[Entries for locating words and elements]

== == ==

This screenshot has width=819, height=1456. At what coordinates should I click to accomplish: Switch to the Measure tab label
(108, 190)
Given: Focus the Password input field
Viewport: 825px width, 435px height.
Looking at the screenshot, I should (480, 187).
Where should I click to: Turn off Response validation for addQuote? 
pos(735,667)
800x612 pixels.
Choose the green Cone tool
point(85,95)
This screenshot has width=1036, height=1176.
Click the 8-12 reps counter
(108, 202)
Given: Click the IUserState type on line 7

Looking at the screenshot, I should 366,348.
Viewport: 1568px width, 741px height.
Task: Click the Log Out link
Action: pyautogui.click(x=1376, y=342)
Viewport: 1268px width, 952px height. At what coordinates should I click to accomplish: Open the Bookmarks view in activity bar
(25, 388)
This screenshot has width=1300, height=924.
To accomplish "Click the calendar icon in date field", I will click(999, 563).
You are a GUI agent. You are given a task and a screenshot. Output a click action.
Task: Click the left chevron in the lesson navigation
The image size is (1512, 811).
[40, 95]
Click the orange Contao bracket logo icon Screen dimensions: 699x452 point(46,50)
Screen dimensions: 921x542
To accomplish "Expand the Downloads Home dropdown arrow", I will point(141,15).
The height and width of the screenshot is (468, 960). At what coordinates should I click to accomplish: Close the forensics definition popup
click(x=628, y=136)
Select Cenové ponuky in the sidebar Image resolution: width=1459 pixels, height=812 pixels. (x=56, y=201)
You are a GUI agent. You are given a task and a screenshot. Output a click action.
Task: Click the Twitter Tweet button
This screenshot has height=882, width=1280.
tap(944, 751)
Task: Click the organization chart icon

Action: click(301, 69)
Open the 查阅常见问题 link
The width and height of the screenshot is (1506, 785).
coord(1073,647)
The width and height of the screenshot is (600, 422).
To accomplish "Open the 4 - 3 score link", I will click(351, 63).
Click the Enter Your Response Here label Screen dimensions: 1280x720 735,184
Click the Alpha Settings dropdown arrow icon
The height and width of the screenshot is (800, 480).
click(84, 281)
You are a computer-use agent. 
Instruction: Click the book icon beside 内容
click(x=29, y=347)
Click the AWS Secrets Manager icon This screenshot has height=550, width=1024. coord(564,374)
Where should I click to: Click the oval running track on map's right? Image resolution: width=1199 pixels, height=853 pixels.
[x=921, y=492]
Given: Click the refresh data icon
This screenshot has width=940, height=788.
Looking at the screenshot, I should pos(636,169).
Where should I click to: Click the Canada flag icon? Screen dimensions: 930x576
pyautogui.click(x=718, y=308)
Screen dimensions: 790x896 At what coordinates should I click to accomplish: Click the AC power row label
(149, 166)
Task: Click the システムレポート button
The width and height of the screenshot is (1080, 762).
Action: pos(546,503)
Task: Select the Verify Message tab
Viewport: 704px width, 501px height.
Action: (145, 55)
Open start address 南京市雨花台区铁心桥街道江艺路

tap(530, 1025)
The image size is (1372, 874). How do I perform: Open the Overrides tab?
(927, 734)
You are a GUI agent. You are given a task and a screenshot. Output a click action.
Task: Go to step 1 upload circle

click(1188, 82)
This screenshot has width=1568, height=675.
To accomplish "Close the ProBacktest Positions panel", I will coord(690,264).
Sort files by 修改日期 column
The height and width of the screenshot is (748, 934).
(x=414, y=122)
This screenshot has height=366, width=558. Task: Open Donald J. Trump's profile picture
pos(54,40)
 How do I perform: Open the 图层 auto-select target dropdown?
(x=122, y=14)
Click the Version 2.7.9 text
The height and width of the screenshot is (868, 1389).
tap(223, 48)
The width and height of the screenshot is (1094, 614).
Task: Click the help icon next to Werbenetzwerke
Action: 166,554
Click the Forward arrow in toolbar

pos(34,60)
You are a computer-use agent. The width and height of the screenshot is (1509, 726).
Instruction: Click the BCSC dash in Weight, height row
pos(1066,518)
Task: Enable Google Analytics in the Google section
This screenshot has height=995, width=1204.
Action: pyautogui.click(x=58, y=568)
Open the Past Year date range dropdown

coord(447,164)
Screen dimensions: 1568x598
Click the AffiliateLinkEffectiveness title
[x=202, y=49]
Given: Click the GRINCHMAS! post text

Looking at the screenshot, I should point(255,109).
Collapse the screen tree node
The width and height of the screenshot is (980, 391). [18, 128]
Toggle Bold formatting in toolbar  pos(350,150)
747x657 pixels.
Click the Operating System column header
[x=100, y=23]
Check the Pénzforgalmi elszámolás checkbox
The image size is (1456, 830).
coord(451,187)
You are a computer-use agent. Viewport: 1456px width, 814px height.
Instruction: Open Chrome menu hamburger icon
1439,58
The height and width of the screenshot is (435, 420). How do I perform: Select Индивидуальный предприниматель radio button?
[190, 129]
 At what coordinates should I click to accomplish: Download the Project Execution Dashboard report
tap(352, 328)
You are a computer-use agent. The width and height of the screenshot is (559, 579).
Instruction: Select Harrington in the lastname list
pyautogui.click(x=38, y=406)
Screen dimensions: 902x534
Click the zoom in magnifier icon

== == ==

## The request
State the number of lines in the records above that contain the string "point". Give only the number.

## Correct output
4